By heading further east you will be welcomed into the Ovčice bay, a small pebble beach with a little restaurant and a popular meeting point for gentlemen to play chess. The next bay of Firule beach is also popular amongst families; also a sandy beach with a playground for children and shaded seating against the wall. By walking a little further east, you will get to Zenta where O’Hara Music Club is for some post-beach night action.
Along the Dalmatian coast and on the islands are quite a few activities that everyone shares. Some of the games stems from Italy or France while others are indigenous to Split. Nonetheless, they play an important role in Split culture and its identity; it brings people together for social game, whether outdoors or around a table.

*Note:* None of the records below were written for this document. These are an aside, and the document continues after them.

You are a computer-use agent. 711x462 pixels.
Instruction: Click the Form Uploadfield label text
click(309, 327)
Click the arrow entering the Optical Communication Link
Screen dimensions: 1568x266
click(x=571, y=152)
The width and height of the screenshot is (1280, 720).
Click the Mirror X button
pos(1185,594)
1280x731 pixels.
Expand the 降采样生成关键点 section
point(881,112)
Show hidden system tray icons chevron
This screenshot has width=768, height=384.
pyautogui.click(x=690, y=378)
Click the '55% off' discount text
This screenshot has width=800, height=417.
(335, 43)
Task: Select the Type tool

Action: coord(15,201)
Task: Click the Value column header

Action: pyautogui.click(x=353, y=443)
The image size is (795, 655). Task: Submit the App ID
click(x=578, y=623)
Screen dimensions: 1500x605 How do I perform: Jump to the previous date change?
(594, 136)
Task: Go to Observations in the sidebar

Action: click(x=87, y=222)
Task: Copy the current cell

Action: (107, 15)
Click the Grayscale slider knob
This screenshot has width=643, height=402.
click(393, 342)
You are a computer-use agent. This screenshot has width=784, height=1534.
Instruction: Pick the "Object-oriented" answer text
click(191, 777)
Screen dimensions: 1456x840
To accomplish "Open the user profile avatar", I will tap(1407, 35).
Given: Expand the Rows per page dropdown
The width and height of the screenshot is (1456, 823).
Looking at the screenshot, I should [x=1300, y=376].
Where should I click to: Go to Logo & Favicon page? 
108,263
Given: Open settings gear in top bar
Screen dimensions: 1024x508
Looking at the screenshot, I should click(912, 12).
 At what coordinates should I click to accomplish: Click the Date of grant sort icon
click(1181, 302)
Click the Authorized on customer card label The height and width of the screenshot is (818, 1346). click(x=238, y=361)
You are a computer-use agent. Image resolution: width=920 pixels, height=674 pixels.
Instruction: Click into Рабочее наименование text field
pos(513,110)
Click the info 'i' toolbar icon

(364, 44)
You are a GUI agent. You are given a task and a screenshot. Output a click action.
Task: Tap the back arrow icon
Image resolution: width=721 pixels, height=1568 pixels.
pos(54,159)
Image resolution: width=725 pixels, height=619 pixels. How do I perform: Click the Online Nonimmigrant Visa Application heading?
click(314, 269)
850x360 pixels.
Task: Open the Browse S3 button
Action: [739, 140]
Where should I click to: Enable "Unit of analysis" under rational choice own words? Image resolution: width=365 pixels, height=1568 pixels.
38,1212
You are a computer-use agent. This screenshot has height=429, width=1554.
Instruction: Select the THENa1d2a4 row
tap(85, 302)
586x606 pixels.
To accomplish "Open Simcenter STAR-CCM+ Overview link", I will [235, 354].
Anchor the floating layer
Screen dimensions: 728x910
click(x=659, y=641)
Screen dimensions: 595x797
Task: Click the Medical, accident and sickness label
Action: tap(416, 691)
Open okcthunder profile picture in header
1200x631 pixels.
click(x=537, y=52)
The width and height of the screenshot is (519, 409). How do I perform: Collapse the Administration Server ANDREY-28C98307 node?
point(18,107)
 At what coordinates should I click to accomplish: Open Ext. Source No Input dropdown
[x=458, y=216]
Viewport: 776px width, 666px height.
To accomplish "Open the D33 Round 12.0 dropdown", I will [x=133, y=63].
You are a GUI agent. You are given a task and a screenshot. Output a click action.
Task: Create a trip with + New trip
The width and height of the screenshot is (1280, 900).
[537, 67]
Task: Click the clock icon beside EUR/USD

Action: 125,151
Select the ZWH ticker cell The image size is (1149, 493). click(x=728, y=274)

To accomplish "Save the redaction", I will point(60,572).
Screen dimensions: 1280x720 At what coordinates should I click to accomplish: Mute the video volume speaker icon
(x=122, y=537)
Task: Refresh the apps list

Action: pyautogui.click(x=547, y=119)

Balota is a game you will often see played all over Dalmatia as well as in Italy and France. Balota is known as Bocce in Italy or Boules in France. The game involves two teams throwing heavy balls as close to a marker ball (known as bulin in Dalmatian or cochonnet in French) as possible on a pitch of about 4 meters wide and 15 meters long. These pitches can be found outdoors all over Dalmatia in city parks and in small coastal villages. The pitches are usually public and are therefore free to use. It’s such a charming site to see elderly men and women who gather for a game and a chat. You will often see overcrowding around the pitches and loud conversation in the making.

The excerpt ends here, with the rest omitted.